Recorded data
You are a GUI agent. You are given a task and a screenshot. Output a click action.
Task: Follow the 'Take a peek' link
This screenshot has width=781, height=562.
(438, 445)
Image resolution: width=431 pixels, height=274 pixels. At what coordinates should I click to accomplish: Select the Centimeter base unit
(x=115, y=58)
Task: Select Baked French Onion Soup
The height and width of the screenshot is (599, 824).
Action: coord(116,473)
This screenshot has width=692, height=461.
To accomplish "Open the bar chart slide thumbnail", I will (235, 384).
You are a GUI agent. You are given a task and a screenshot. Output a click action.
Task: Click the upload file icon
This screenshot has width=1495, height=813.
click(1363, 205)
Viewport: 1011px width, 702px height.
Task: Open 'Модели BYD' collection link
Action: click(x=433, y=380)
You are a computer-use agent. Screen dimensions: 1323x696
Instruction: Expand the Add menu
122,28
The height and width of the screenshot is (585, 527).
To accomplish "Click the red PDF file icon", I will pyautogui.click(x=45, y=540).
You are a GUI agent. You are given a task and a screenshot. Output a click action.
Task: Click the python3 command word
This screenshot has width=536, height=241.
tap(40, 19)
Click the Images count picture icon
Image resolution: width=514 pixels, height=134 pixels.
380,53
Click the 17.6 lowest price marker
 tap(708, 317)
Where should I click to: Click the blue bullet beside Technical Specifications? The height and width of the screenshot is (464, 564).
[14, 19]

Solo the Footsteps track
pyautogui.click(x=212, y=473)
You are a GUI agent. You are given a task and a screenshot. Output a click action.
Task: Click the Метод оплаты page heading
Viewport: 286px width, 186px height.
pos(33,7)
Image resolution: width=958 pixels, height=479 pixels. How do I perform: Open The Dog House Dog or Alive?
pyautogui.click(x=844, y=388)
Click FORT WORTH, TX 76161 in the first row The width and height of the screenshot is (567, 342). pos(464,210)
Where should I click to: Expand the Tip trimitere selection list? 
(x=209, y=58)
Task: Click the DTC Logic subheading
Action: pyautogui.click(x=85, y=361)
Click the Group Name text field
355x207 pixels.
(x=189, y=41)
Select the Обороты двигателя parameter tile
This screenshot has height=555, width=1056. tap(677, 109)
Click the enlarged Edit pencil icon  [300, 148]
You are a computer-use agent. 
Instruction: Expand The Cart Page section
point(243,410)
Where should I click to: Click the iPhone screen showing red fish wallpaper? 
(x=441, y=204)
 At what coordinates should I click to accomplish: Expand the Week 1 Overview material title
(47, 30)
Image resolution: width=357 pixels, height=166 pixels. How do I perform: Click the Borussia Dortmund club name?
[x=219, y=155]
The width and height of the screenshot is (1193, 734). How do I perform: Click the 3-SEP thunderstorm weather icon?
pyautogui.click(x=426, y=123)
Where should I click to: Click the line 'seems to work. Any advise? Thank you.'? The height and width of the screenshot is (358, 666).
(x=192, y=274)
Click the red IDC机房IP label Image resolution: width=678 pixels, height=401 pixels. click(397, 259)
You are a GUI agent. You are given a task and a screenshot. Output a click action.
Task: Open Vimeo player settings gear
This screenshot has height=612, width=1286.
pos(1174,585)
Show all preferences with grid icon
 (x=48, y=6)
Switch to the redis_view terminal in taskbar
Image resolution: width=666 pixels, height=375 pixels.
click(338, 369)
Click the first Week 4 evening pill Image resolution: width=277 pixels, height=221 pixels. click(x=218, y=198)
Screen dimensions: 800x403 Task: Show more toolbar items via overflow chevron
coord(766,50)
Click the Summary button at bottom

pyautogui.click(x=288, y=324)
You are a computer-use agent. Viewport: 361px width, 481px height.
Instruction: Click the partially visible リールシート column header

▶ WHAT TO WORK ON:
Only an exact retyping of the full data will do.

▶ SOLUTION:
You are a GUI agent. You are given a task and a screenshot. Output a click action.
Task: Follow the 'Take a peek' link
This screenshot has width=781, height=562.
(438, 445)
Image resolution: width=431 pixels, height=274 pixels. At what coordinates should I click to accomplish: Select the Centimeter base unit
(x=115, y=58)
Task: Select Baked French Onion Soup
The height and width of the screenshot is (599, 824).
Action: coord(116,473)
This screenshot has width=692, height=461.
To accomplish "Open the bar chart slide thumbnail", I will (235, 384).
You are a GUI agent. You are given a task and a screenshot. Output a click action.
Task: Click the upload file icon
This screenshot has width=1495, height=813.
click(1363, 205)
Viewport: 1011px width, 702px height.
Task: Open 'Модели BYD' collection link
Action: click(x=433, y=380)
You are a computer-use agent. Screen dimensions: 1323x696
Instruction: Expand the Add menu
122,28
The height and width of the screenshot is (585, 527).
To accomplish "Click the red PDF file icon", I will pyautogui.click(x=45, y=540).
You are a GUI agent. You are given a task and a screenshot. Output a click action.
Task: Click the python3 command word
This screenshot has width=536, height=241.
tap(40, 19)
Click the Images count picture icon
Image resolution: width=514 pixels, height=134 pixels.
380,53
Click the 17.6 lowest price marker
 tap(708, 317)
Where should I click to: Click the blue bullet beside Technical Specifications? The height and width of the screenshot is (464, 564).
[14, 19]

Solo the Footsteps track
pyautogui.click(x=212, y=473)
You are a GUI agent. You are given a task and a screenshot. Output a click action.
Task: Click the Метод оплаты page heading
Viewport: 286px width, 186px height.
pos(33,7)
Image resolution: width=958 pixels, height=479 pixels. How do I perform: Open The Dog House Dog or Alive?
pyautogui.click(x=844, y=388)
Click FORT WORTH, TX 76161 in the first row The width and height of the screenshot is (567, 342). pos(464,210)
Where should I click to: Expand the Tip trimitere selection list? 
(x=209, y=58)
Task: Click the DTC Logic subheading
Action: pyautogui.click(x=85, y=361)
Click the Group Name text field
355x207 pixels.
(x=189, y=41)
Select the Обороты двигателя parameter tile
This screenshot has height=555, width=1056. tap(677, 109)
Click the enlarged Edit pencil icon  [300, 148]
You are a computer-use agent. 
Instruction: Expand The Cart Page section
point(243,410)
Where should I click to: Click the iPhone screen showing red fish wallpaper? 
(x=441, y=204)
 At what coordinates should I click to accomplish: Expand the Week 1 Overview material title
(47, 30)
Image resolution: width=357 pixels, height=166 pixels. How do I perform: Click the Borussia Dortmund club name?
[x=219, y=155]
The width and height of the screenshot is (1193, 734). How do I perform: Click the 3-SEP thunderstorm weather icon?
pyautogui.click(x=426, y=123)
Where should I click to: Click the line 'seems to work. Any advise? Thank you.'? The height and width of the screenshot is (358, 666).
(x=192, y=274)
Click the red IDC机房IP label Image resolution: width=678 pixels, height=401 pixels. click(397, 259)
You are a GUI agent. You are given a task and a screenshot. Output a click action.
Task: Open Vimeo player settings gear
This screenshot has height=612, width=1286.
pos(1174,585)
Show all preferences with grid icon
 (x=48, y=6)
Switch to the redis_view terminal in taskbar
Image resolution: width=666 pixels, height=375 pixels.
click(338, 369)
Click the first Week 4 evening pill Image resolution: width=277 pixels, height=221 pixels. click(x=218, y=198)
Screen dimensions: 800x403 Task: Show more toolbar items via overflow chevron
coord(766,50)
Click the Summary button at bottom

pyautogui.click(x=288, y=324)
You are a computer-use agent. Viewport: 361px width, 481px height.
Instruction: Click the partially visible リールシート column header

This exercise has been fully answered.